**The exercise:**
Swap "folded hands emoji" for "praying hands emoji" throughout the data below and leave every other part unchanged.

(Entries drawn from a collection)
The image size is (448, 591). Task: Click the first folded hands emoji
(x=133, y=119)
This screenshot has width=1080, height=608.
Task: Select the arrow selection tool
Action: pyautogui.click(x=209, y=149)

**Expected answer:**
The image size is (448, 591). Task: Click the first praying hands emoji
(x=133, y=119)
This screenshot has width=1080, height=608.
Task: Select the arrow selection tool
Action: pyautogui.click(x=209, y=149)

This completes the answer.